US Airways Chairman Stephen M. Wolf told the annual meeting that the carrier is talking with manufacturers of small regional jets about replacing turboprops on its commuter subsidiaries. The money for the planes would come from cash the airline has set aside to buy wide-bodied jets for overseas flights.
Wolf noted that the airline already had diverted $126 million to buy back stock from British Airways in an effort to boost the value of its shares.
Telling shareholders that “we simply have not made any progress whatsoever” in efforts to reduce the company’s labor costs, Wolf said management, with the backing of the board of directors, has begun downsizing the airline.
“In the coming months our fleet will start shrinking again,” he said.
Wolf said the airline had built its cash reserves to finance plans for global expansion, but the lack of contract concessions had halted the process.
“We’ve been stopped from doing that, and now we’ve started using [the money] for alternative sources to increase shareholder value,” he said.
US Airways shares fell $3 to close at $34.875 on the New York Stock Exchange.
Wolf’s presentation on the state of the airline was delivered to a sparse audience, largely composed of uniformed pilots who came to protest the downsizing and the demands for contract concessions. The meeting was held in Philadelphia to underscore the city’s importance in the carrier’s global expansion plans.
The airline is seeking concessions in the labor contracts with its three major unions: the Air Line Pilots Assn., the International Assn. of Machinists (IAM) and the Assn. of Flight Attendants (AFA). In the absence of new contract agreements, Wolf said the board would shrink the airline into a “superior regional carrier.”
The airline appears near agreement with the IAM on a new contract and is reported making progress with the AFA. But Wolf said there has been no progress on key cost-cutting issues in talks with the pilots.
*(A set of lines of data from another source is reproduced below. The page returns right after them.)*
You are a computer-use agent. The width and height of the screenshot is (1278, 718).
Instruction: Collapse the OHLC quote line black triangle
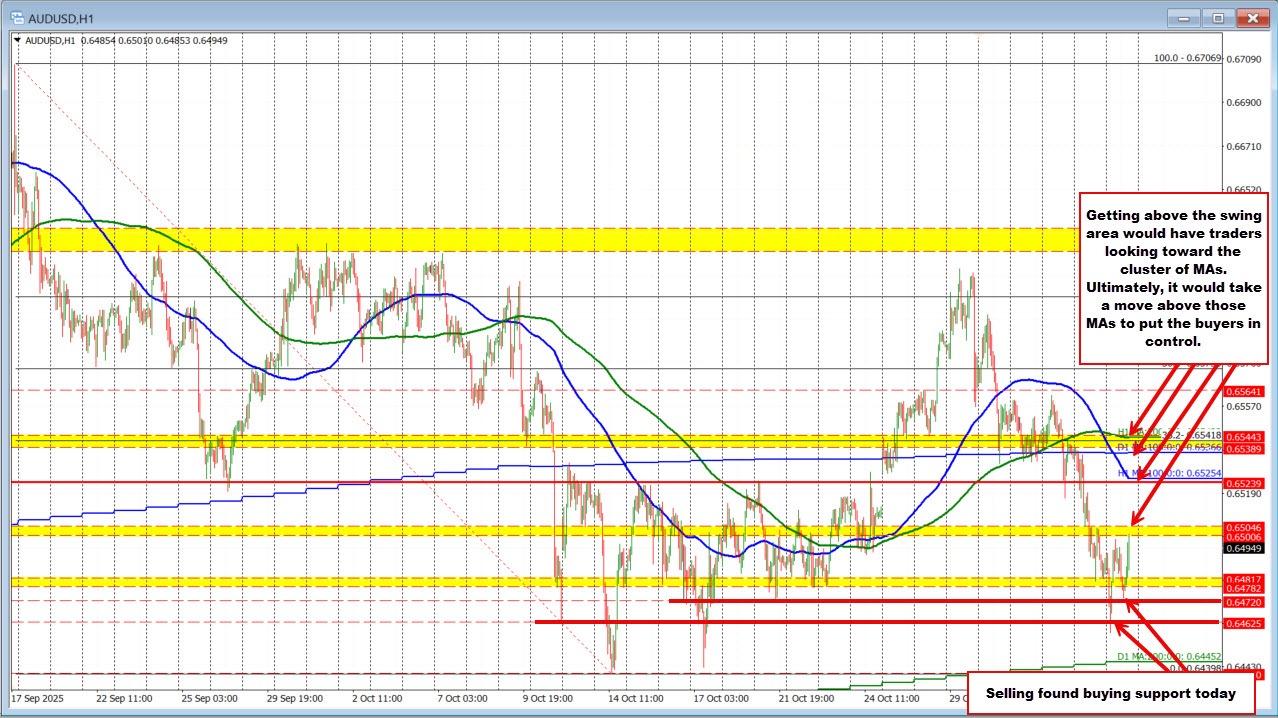click(19, 41)
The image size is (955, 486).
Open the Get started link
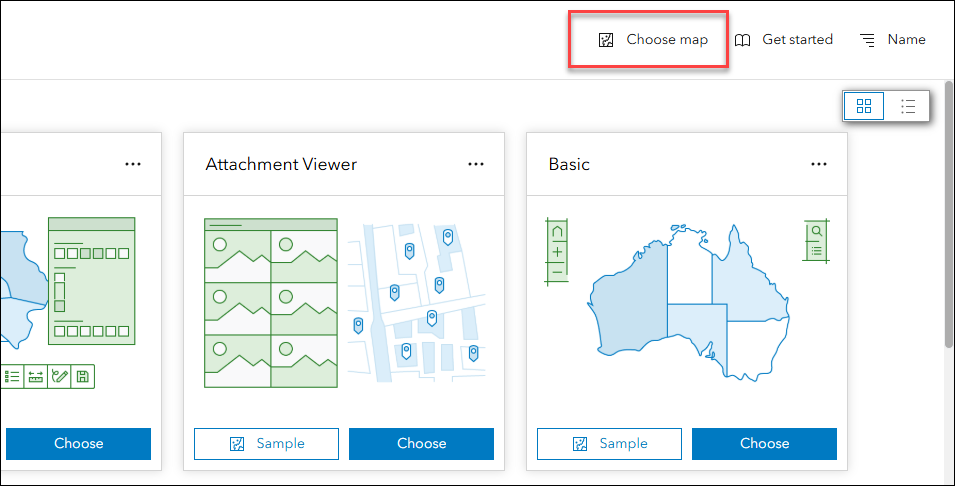coord(797,40)
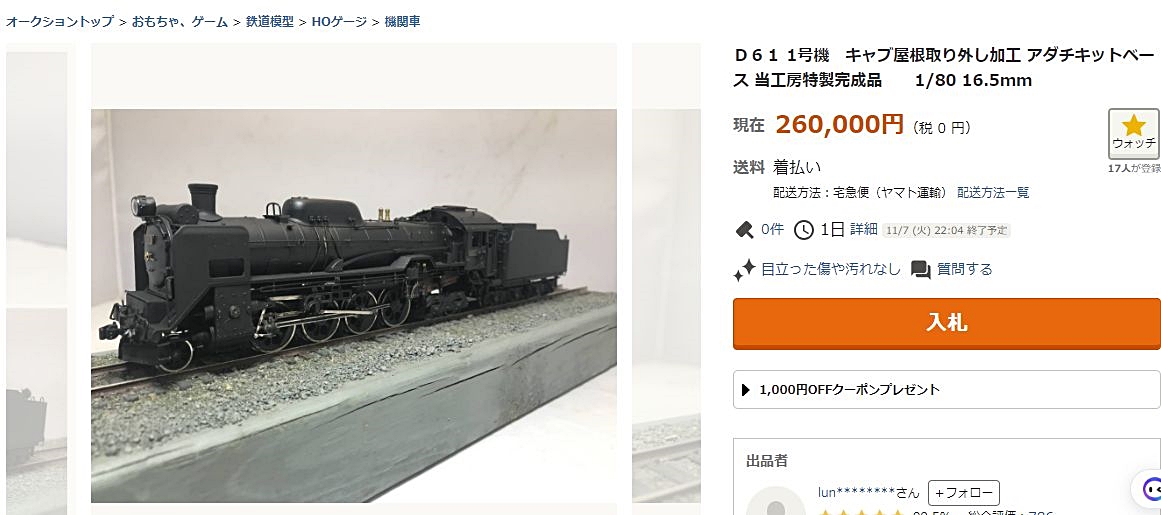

Jon Bryan, a 767 captain who heads the Air Line Pilots Assn. unit at US Airways, told the meeting that Wolf’s “harsh actions have had a chilling effect on morale.” He said the pilots have offered concessions and called on Wolf to step up the pace of negotiations with the union.
Before the meeting, Bryan had said that if Wolf’s goal was to “demoralize the work force and break up the union, he’s doing just the opposite.” He said the union was prepared to “do everything possible to make US Airways a profitable enterprise,” but that Wolf was demanding more from the pilots than the airline needed.
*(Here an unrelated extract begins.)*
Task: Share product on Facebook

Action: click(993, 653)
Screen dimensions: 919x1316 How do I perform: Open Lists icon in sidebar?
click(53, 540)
US Airways pilots this week received a pledge of $5 million from the union’s national headquarters. Bryan would not say how he would use the money.
Wolf said the goal was to make US Airways’ labor costs--the highest in the industry--competitive with those of United, American, Delta and Northwest airlines on national and international routes, and to match Southwest Airlines and Delta Express on routes where they compete.